## start

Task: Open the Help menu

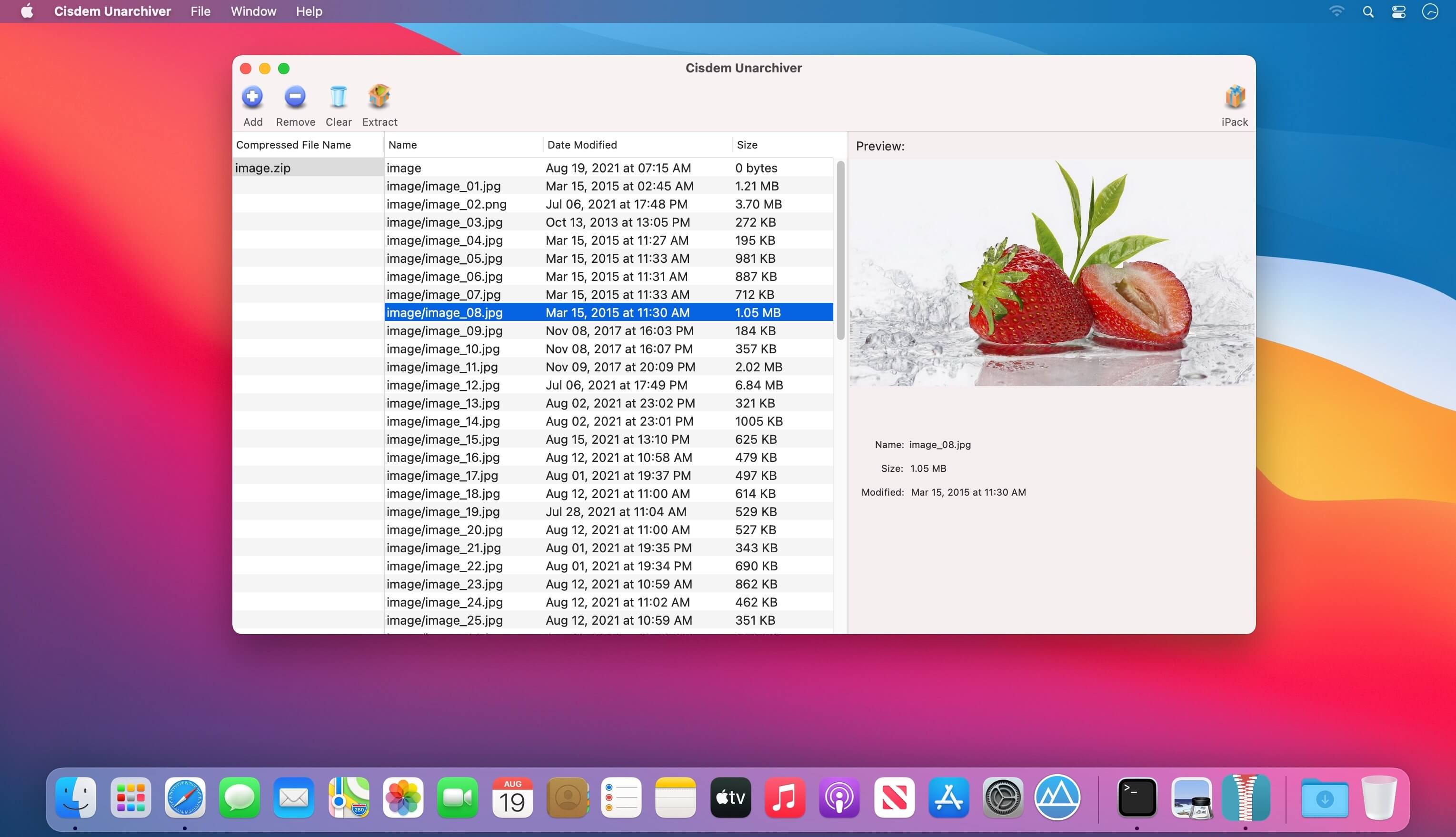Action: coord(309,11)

## end
## start

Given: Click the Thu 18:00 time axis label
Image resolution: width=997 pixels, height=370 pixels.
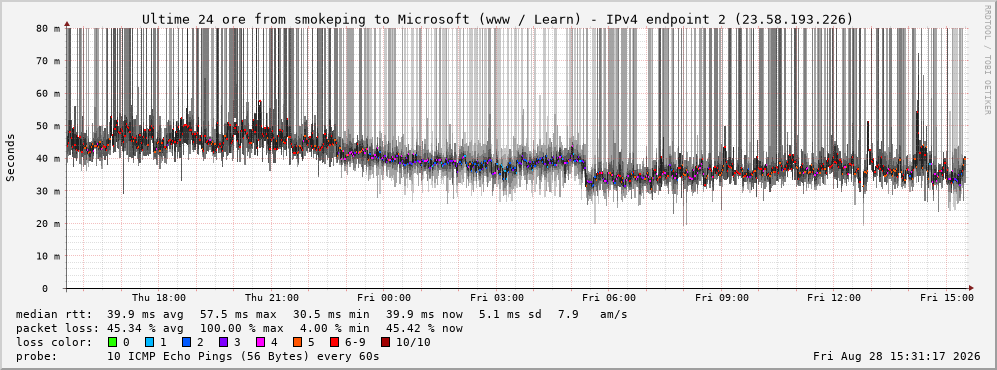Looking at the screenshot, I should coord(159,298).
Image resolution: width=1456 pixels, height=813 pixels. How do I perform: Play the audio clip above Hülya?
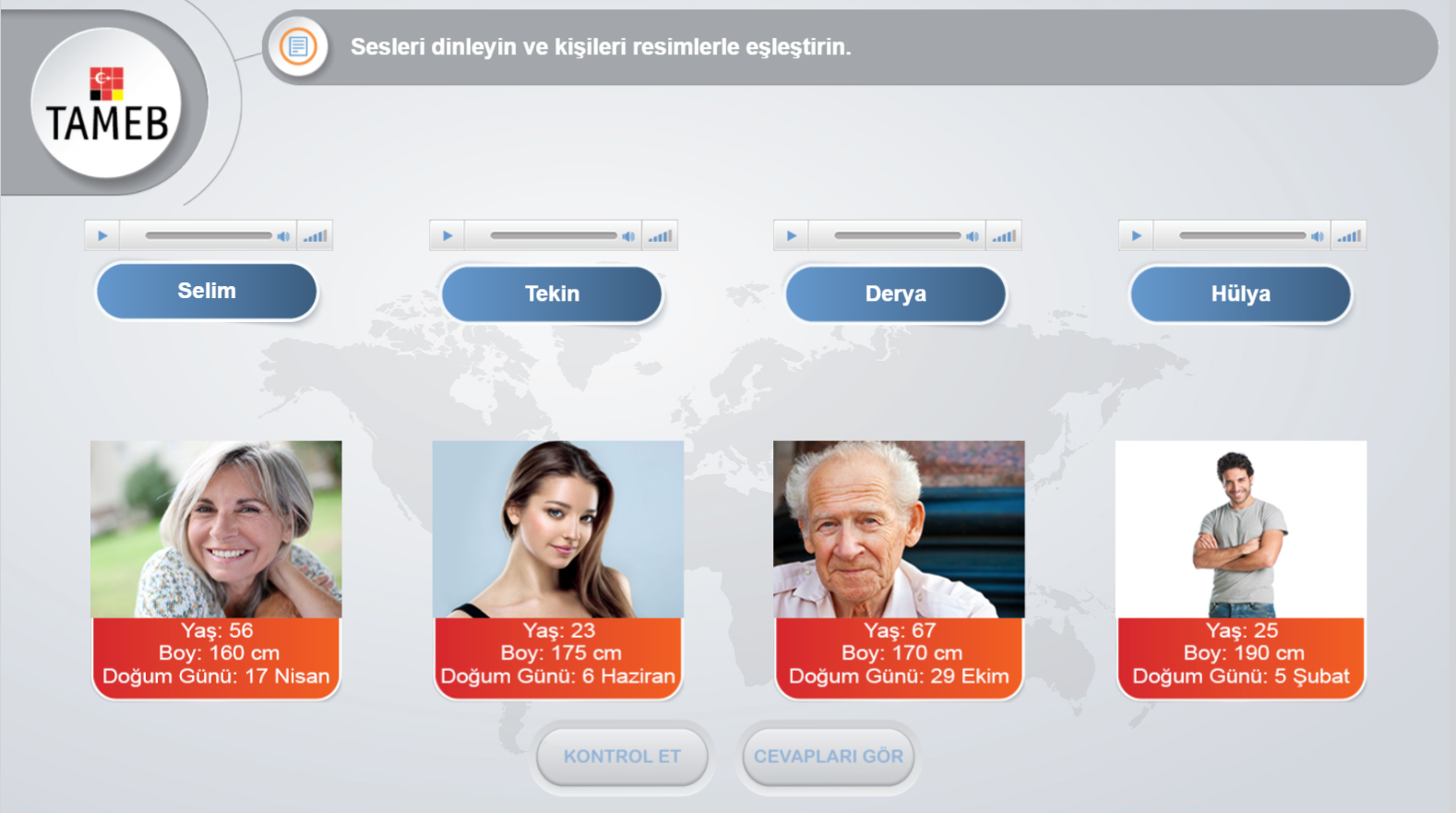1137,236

## end

■ Aim of the exercise:
Find every row that contains the word "width" and copy each of those lines in full.

■ Exercise answer:
Image resolution: width=997 pixels, height=370 pixels.
Image resolution: width=1456 pixels, height=813 pixels. How do I perform: Play the audio clip above Hülya?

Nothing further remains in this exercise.